札幌市教委 5年度人間尊重の教育 多様性に向き合う学校教育の推進⑥ 「共生」基本に学習環境整備 帰国・外国人児童生徒への支援
(札幌市 2024-04-23付)

北九条小学校

【課題3 帰国・外国人児童生徒等への支援を窓口に人間尊重の意識を高める研究の推進】

▼児童生徒・学校の実態

▽本校には日本語指導を必要とする児童が1年生から5年生までで13人おり、国籍も多様

▽本校の児童は帰国・外国人の子どもたちと出会い、一緒に学んでいく環境が入学した時から当たり前となっている

▽帰国・外国人の児童の大半は、文字を読んだり話したりは可能だが、通常の教科学習や学校生活、日本文化の理解度がまだ低いため、コミュニケーションに困難を感じる場面が多くある

▽多様な国籍の児童が在籍するが、国籍にかかわらずコミュニケーションが苦手な子がいる

▽児童・教員・保護者をつなぐ、誰もが尊重され安心して登校できる環境を整えることで、多様性を認め、異なる価値観を承認し合える学校になることが必要である

▼ねらい(目標)

▽みんなでつくる寄り添い安心できる場

・多様性を認め、理解しながら関わりを持つことで、相互承認できる環境をつくる

▼活動内容

▽学級担任を一人にしない、学校全体で子どもたちを育てていく「人」を大切にした連携体制を構築し「共生」を基本とした学びの環境づくりに重点を置いている

▼学級環境

 帰国・外国人児童が在籍する学級の担任は、学級において、学習面と生活面での丁寧な指導を心がけている。違いを互いに認めながら望ましい人間関係を築けるような環境をつくる。

▽理解を助ける学習の工夫

・易しい言葉を使用する(短く・簡単な言葉を選ぶ)

・ゆっくりはっきり話す

・板書は短い言葉で分かりやすく書く

▽相手を理解し関わりを生む工夫

・座席配置(話しやすく、手助けしてくれる友達を近くに)

・宗教や文化の理解(お祈りの時間を確保したり、食事の違いを説明したりする)

▼日本語の環境

 日本語指導担当教諭は、学級担任や保護者と相談しながら対象児童への日本語指導を行っている。在籍する学級に入り込んだり、別教室(国際交流室)において学習指導や生活指導を行っている。

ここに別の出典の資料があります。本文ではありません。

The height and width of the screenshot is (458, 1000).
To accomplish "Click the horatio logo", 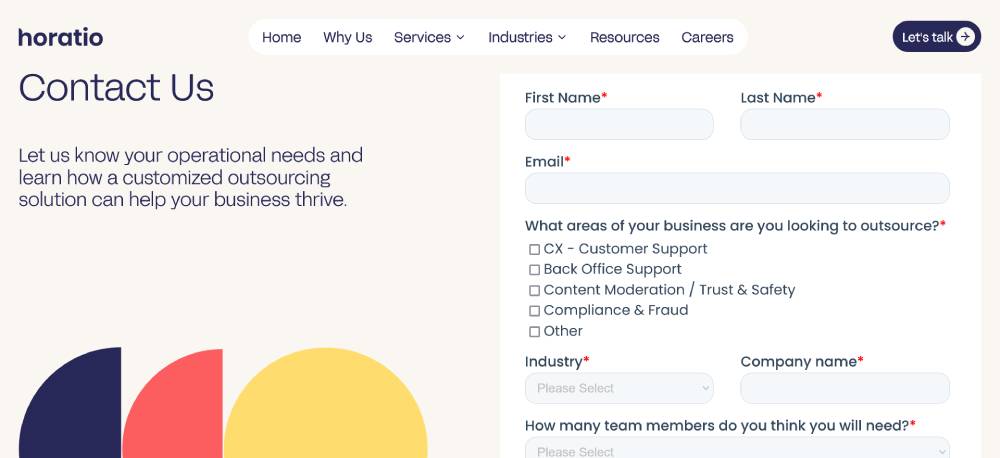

 帰国・外国人児童が不安を多く抱える初期指導を充実させ、時には母語で話をすることもできる場にして、より安心できる環境をつくる。

▽重点内容

・教科補助・日本語指導の充実

・学級担任と相談し実施する

・初期指導は回数を多くする

・週1~2回程度で「取り出し指導」や「入り込み指導」を行う

▼学校全体の体制

 学級の子どもたちだけではなく、学校全体で一人ひとりの子どもたちを理解し多様性を認め合いながら関わることができる体制づくりを行う。

▽学年担任

・学年での育ちを支援する

▽担任外

・受け入れ時には保護者とも連絡を行い細かな面接を行う

▽栄養教諭や養護教諭

・子どもや保護者の食や体のケアを丁寧に行う

▽用務員

・登下校時の見守りを行う

▼成果

「みんなちがってみんないい!」

 子どもたちが多様性を認め、理解しながら自然と関わりを持てる姿を目標に研究を推進してきた。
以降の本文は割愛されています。